Ахматова изображена очень юной и хрупкой, в каком-то голубом гимнастическом трико с короткими рукавами и низким (как на картине Альтмана) вырезом. Сходство большое, несомненное: челка, профиль, глаза. Ахматова лежит, чуть приподнявшись на не совсем ловко подогнутой кисти, и всматривается вперед, как спелеолог в открывшуюся за проходом пещеру.
Перед ней — рушащиеся здания и груда обломков, подсвеченных красным огнем, а позади — черная яма, в которой копошатся какие-то изможденные полулюди-полускелеты …
Автору мозаики художнику Борису Анрепу посвящено едва ли не больше всего ахматовских стихотворений (больше тридцати), в том числе, самые счастливые и светлые стихи Ахматовой из сборника «Белая стая». Был 1915 год, он приезжал с фронта то в отпуск, то в командировку. Это были романтические встречи — катания на санях, разговоры, стихи.
Борис уехал из России в первые дни после Февральской революции. Он пришел к ней попрощаться, сняв погоны, потому что у мостов стояли баррикады, и офицерам появляться на улицах было небезопасно.
«Будет то же самое, что было во Франции во время Великой революции, будет, может быть, еще хуже», — сказал он.
Меньше чем через месяц после отъезда Анрепа, 24 марта 1917 года, Николай Гумилев вписывает в альбом Ахматовой стихотворение-акростих, начинающееся строкой: «Ангел лег у края небосклона…» Оно было впервые опубликовано посмертно, в сборнике 1922 года; в экземпляре книги, принадлежавшем Ахматовой, есть пометка «1911».

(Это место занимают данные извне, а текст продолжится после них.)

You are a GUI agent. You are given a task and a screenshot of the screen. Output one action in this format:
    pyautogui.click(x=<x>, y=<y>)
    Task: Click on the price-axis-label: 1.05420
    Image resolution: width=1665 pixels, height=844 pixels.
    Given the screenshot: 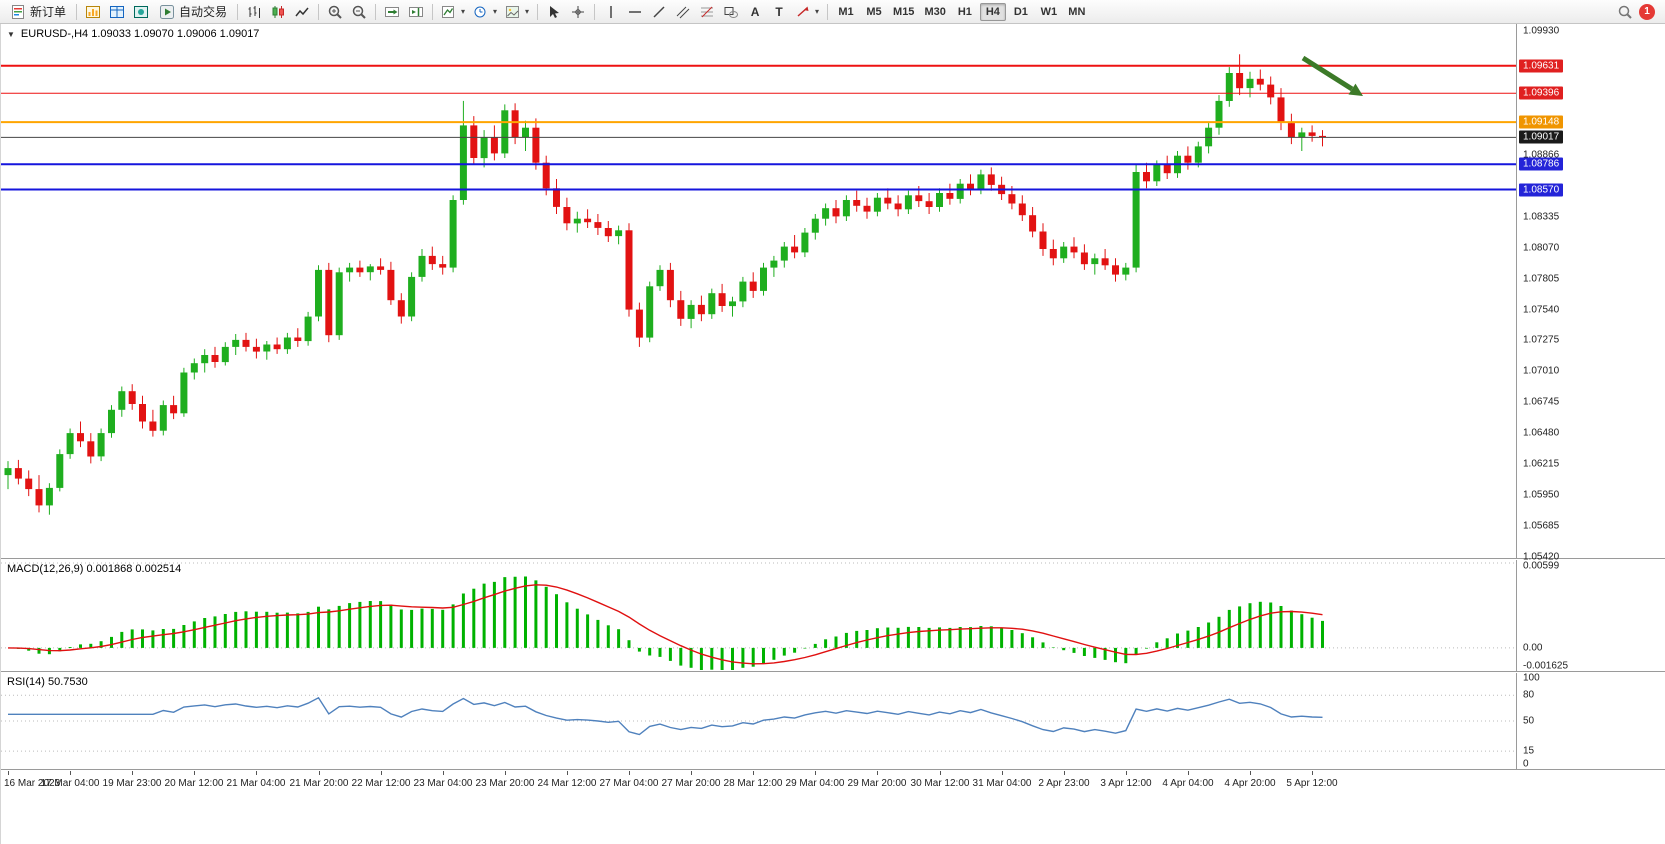 What is the action you would take?
    pyautogui.click(x=1542, y=557)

Ангел лег у края небосклона. Наклоняясь, удивлялся безднам. Новый мир был темным и беззвездным. Ад молчал. Не слышалось ни стона. Алой крови робкое биенье, Хрупких рук испуг и содроганье, Миру снов досталось в обладанье Ангела святое отраженье. Тесно в мире! Пусть живет, мечтая О любви, о грусти и о тени, В сумраке предвечном открывая Азбуку своих же откровений.